Initially, it is necessary to distinguish between seismic hazard and seismic risks. Seismic hazard is the possibility that an earthquake of a certain level will occur at a given location. In this regard, British Columbia, particularly Vancouver, is the region most likely to experience very, very large earthquakes due to the existence of large faults in the geology of Western Canada.
There are no such faults in Quebec, but earthquakes still occur regularly. We know, for example, that the Charlevoix region was already hit by a very strong earthquake in the 17th century. [Editor’s note: the Charlevoix seismic zone has experienced at least five earthquakes with a magnitude greater than 6.0 over the last four centuries.]
However, the surface area exposed during an earthquake is greater in the East than in the West. An earthquake in Charlevoix will be felt as far away as New York, while in the West, you no longer feel anything after a hundred kilometers.
Risk is the product of hazard and the possibility of human and economic losses. The city with the highest risk in Canada is obviously Vancouver. But the one that comes in second place is Montreal, because it is a big city, with a huge population and buildings, and whose hazard is not negligible. If we take these two factors into account, this results in a very high seismic risk.
The Geological Survey of Canada is responsible for assessing seismic hazard across the country and updates its data almost every five years. The latest edition dates back to just 2020 with new knowledge and new modeling.

# INFORMATION SHOWN:
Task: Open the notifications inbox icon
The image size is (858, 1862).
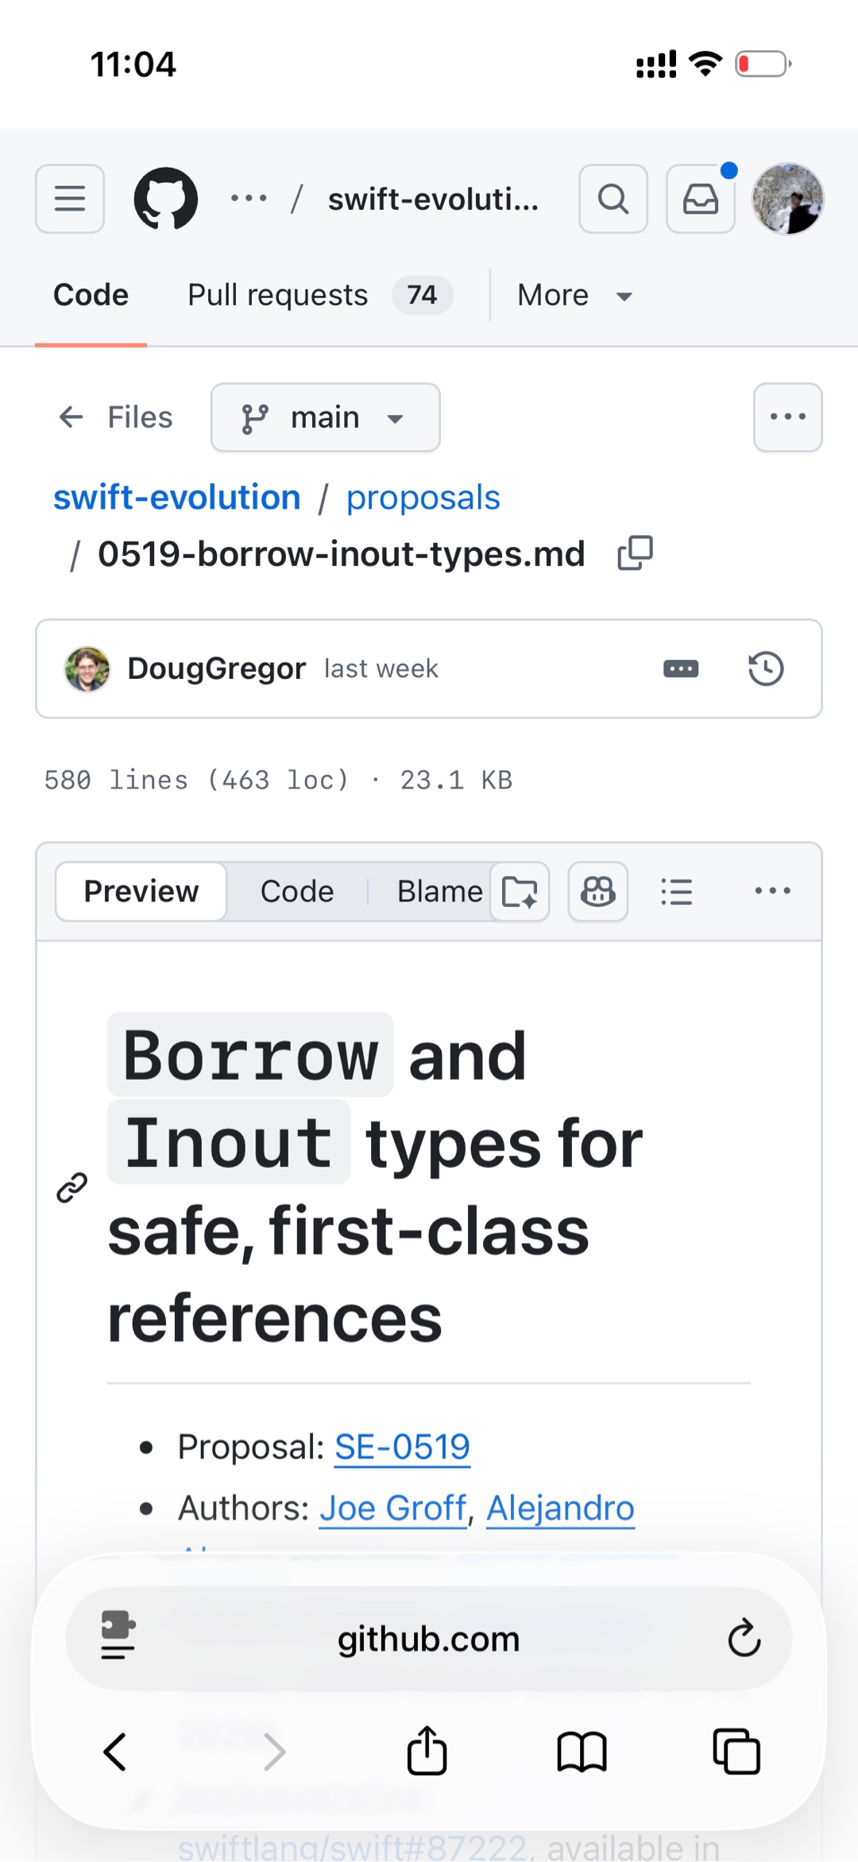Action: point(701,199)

---

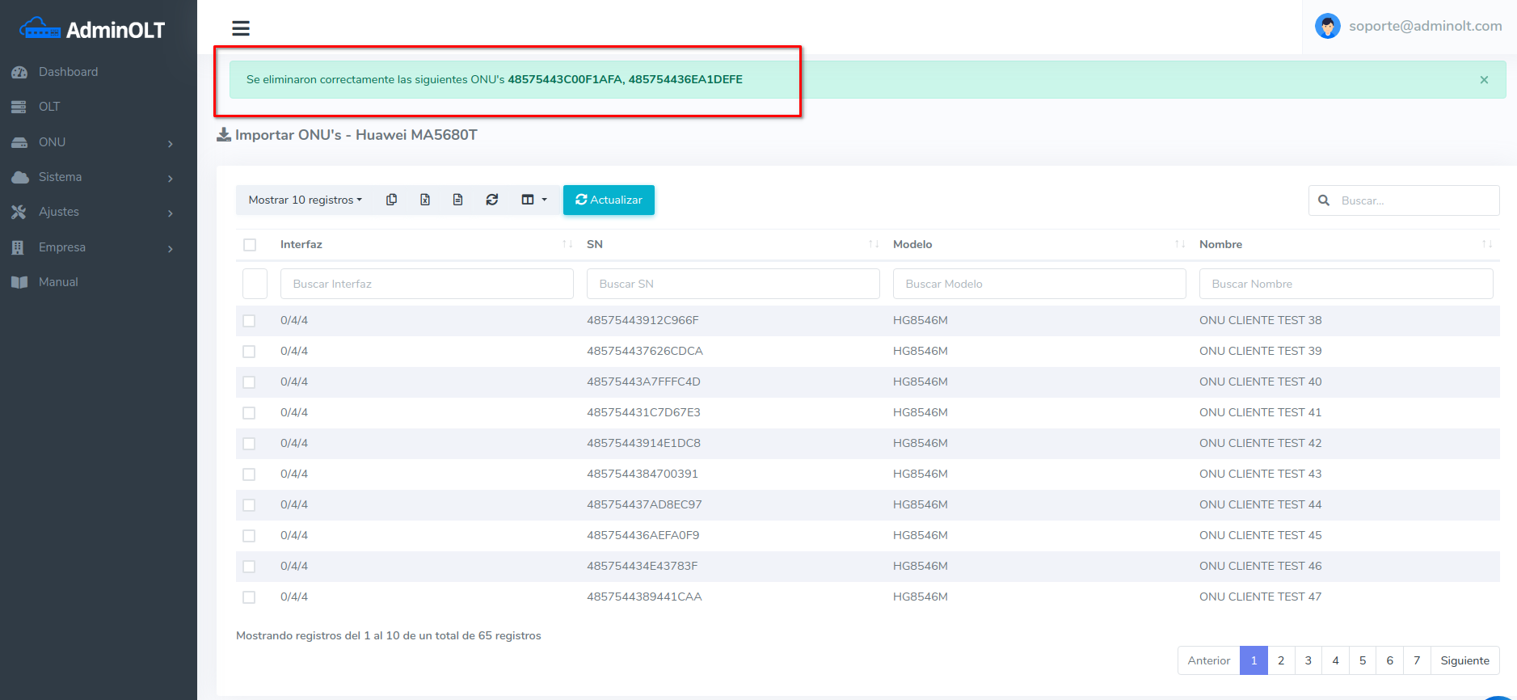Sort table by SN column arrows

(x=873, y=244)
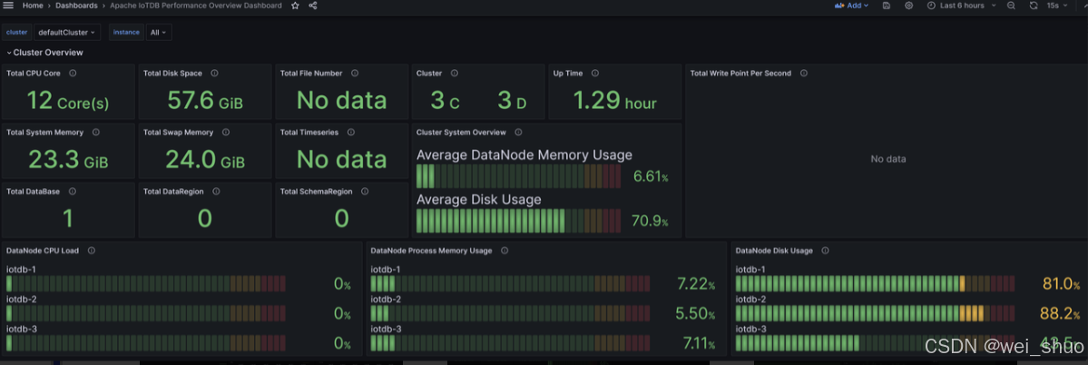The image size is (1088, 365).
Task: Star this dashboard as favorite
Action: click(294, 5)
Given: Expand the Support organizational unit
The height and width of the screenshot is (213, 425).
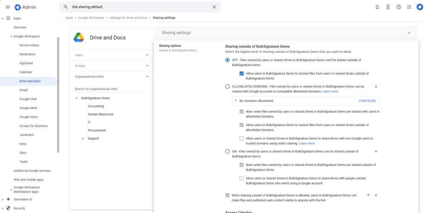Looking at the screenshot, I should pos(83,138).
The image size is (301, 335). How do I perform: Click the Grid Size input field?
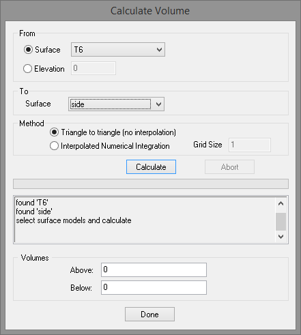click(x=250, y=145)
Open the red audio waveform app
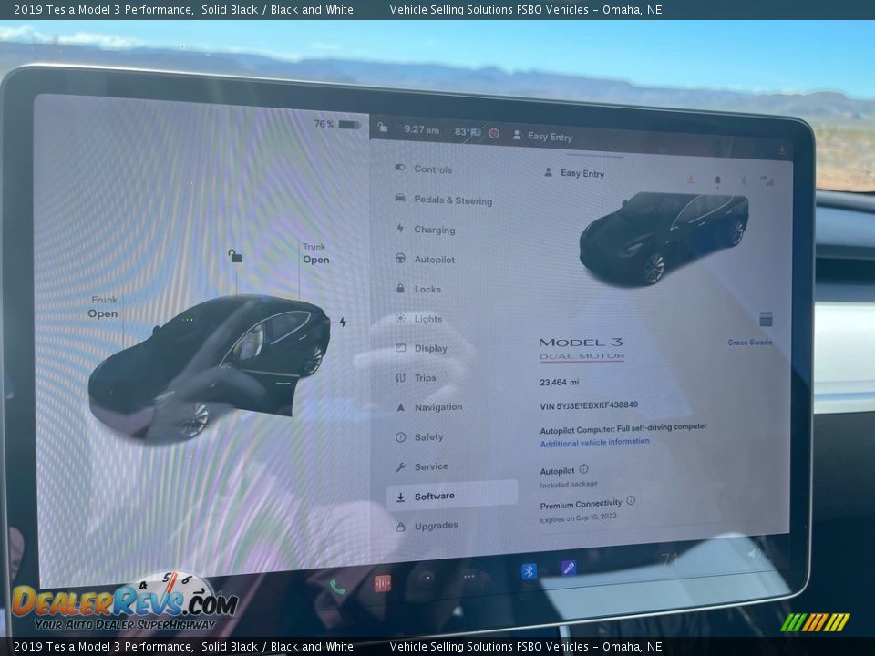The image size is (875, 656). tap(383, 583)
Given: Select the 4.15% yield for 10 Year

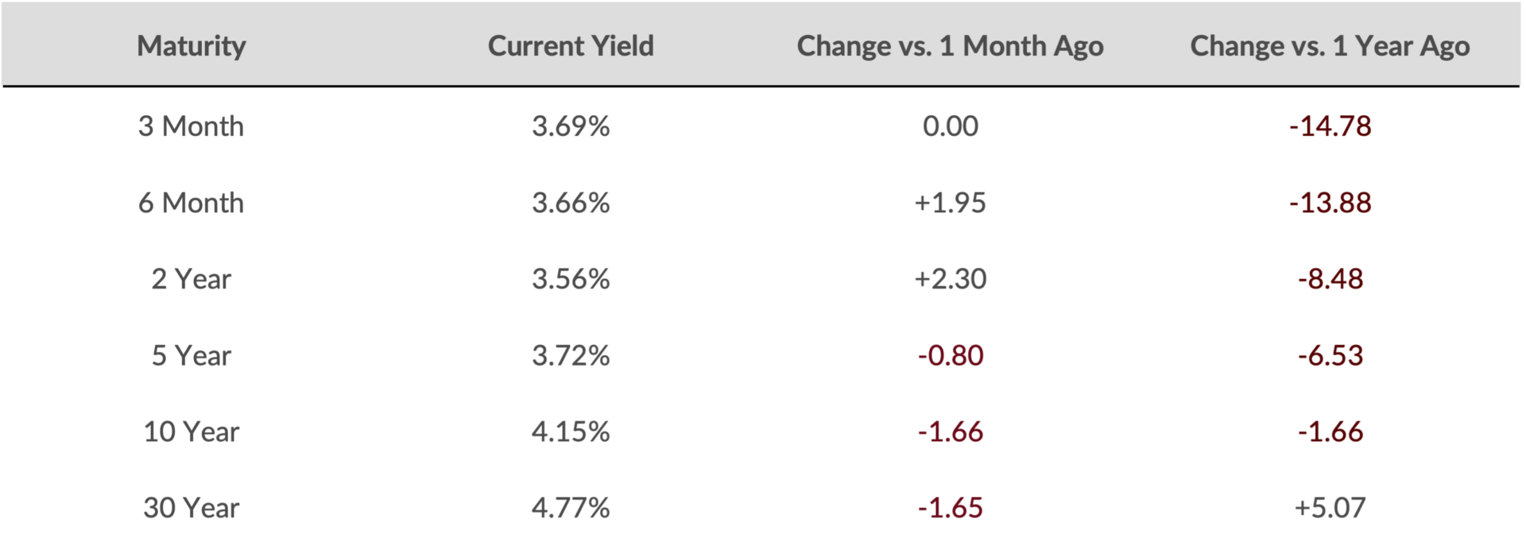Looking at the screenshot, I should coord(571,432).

* * *

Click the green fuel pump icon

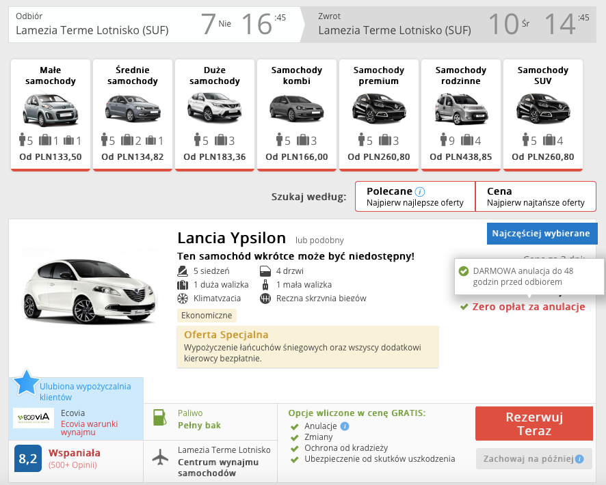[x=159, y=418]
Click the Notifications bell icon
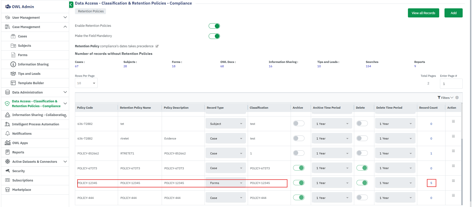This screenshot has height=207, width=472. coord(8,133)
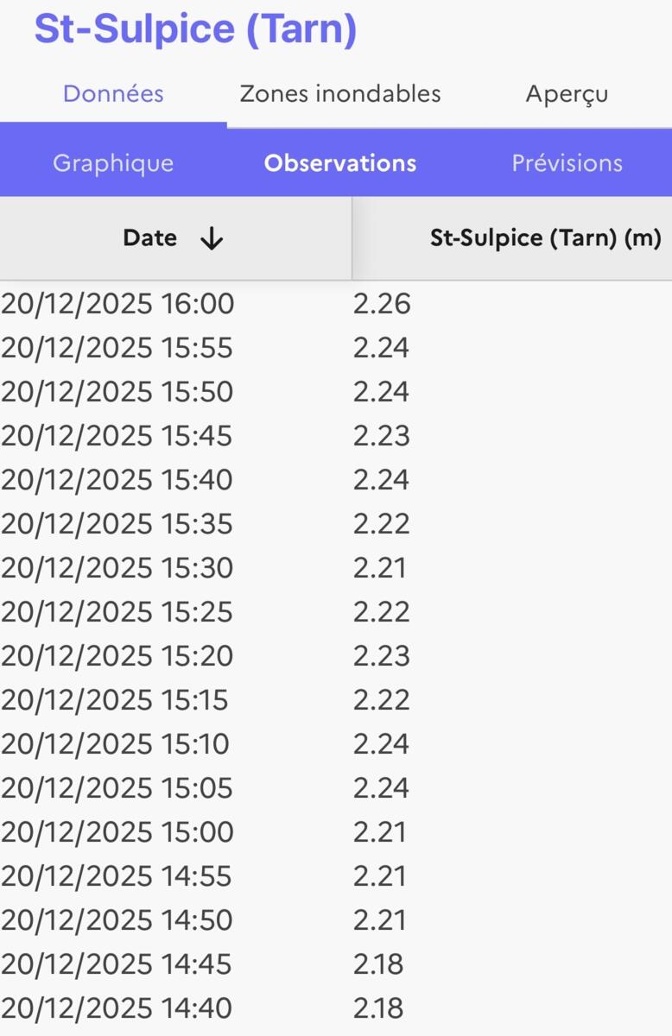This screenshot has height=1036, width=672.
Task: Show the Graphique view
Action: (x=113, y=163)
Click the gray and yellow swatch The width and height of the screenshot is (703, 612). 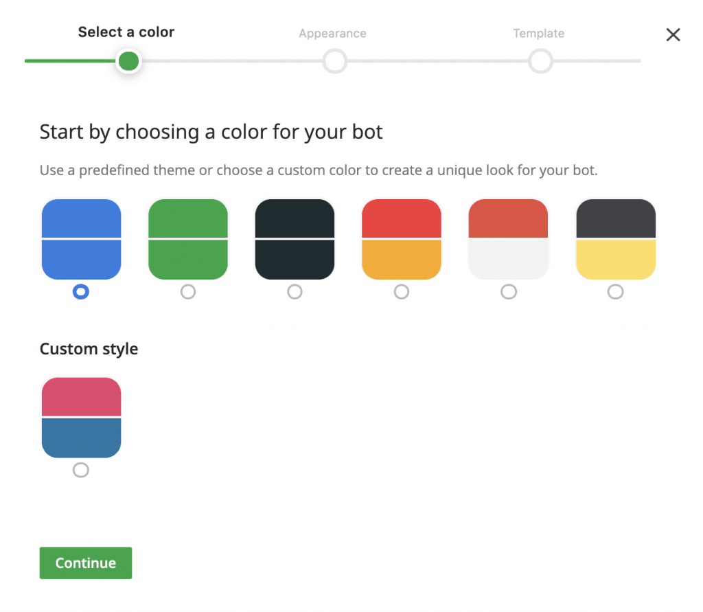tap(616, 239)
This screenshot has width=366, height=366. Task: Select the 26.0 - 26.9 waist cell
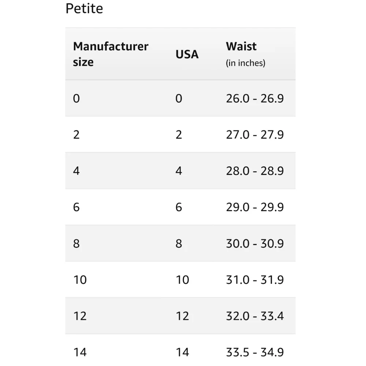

# QUESTIONS:
**1)** According to the text on seismic risk in Canada, which city ranks second in seismic risk in the country?
**2)** For each statement, say whether it agrees with the text on seismic risk in Canada. Answer yes or no and quote the words of the text that decide it.
(a) Quebec has large faults like those in Western Canada.
(b) An earthquake in Charlevoix would be felt as far away as New York.
(c) The Geological Survey of Canada updates its data about every ten years.
**3)** Repeat word for word the part of the text on seismic risk in Canada starting at "The Geological Survey" and ending at "and new modeling.".
The items are separate material and have no connection to the text on seismic risk in Canada.

# ANSWERS FOR EACH ITEM:
**1)** Montreal ranks second.

**2)**
(a) No: "There are no such faults in Quebec"
(b) Yes: "An earthquake in Charlevoix will be felt as far away as New York"
(c) No: "updates its data almost every five years"

**3)**
The Geological Survey of Canada is responsible for assessing seismic hazard across the country and updates its data almost every five years. The latest edition dates back to just 2020 with new knowledge and new modeling.